#### Supplied data ####

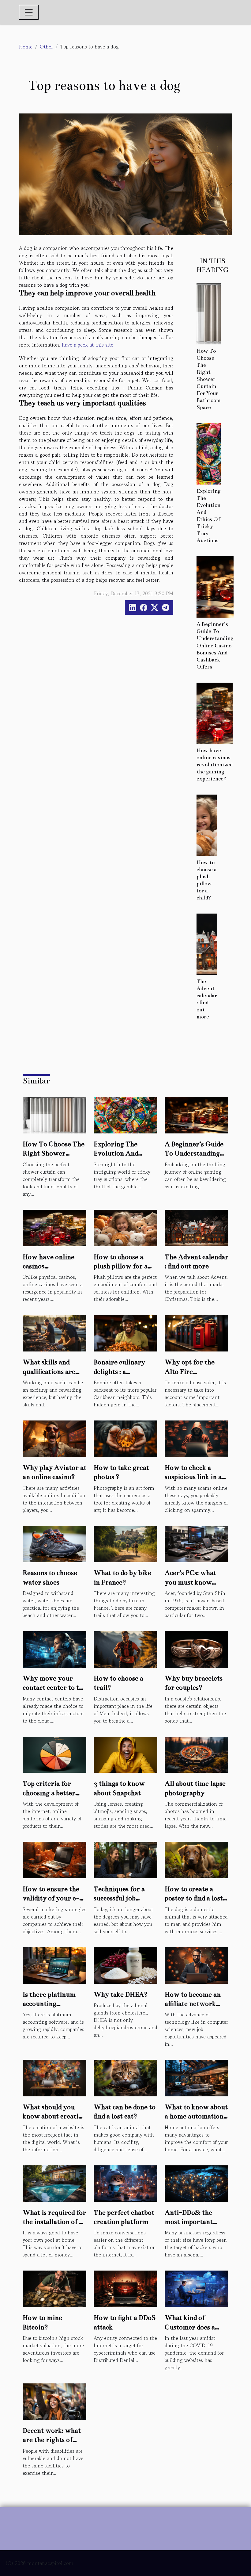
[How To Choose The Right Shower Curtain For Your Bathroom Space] (209, 312)
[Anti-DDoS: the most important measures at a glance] (196, 2183)
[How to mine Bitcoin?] (54, 2288)
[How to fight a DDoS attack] (125, 2288)
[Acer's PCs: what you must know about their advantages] (196, 1543)
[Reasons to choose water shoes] (54, 1543)
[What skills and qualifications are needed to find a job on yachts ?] (54, 1332)
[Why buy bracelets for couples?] (196, 1648)
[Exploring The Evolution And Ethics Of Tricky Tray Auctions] (209, 453)
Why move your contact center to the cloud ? (54, 1687)
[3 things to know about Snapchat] (125, 1754)
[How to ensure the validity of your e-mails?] (54, 1859)
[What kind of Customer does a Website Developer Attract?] (196, 2288)
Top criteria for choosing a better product (49, 1792)
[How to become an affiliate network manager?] (196, 1964)
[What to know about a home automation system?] (196, 2077)
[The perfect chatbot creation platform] (125, 2183)
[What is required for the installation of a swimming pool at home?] (54, 2183)
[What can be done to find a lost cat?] (125, 2077)
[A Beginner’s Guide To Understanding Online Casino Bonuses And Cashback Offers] (215, 586)
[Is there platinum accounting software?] (54, 1964)
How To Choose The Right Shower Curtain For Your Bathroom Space (209, 379)
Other (46, 46)
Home (25, 46)
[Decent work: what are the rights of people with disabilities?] (54, 2401)
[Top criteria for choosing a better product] (54, 1754)
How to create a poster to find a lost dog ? (194, 1898)
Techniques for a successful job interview (119, 1898)
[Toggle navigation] (29, 12)
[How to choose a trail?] (125, 1648)
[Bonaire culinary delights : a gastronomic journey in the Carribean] (125, 1332)
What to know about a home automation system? (196, 2116)
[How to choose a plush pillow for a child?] (207, 824)
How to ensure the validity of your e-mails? (51, 1898)
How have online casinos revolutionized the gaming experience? (215, 764)
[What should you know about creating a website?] (54, 2077)
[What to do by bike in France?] (125, 1543)
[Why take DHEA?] (125, 1964)
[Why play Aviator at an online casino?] (54, 1438)
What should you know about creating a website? (54, 2116)
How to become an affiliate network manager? (193, 2003)
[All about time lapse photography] (196, 1754)
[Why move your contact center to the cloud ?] (54, 1648)
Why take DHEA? (121, 1994)
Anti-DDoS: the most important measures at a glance (196, 2221)
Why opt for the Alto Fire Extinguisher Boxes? (196, 1371)
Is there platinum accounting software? (49, 2003)
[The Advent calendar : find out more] (207, 943)
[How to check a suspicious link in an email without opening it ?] (196, 1438)
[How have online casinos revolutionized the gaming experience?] (215, 712)
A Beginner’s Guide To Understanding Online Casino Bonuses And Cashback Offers (215, 645)
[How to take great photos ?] (125, 1438)
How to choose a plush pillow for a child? (121, 1266)
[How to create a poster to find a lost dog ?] (196, 1859)
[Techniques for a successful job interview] (125, 1859)
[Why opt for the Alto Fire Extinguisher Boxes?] (196, 1332)
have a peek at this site (87, 344)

####

• **What you should do**
Exactly how many lines in the records contain the string "creating"? Give that number alone.

• **Task answer**
2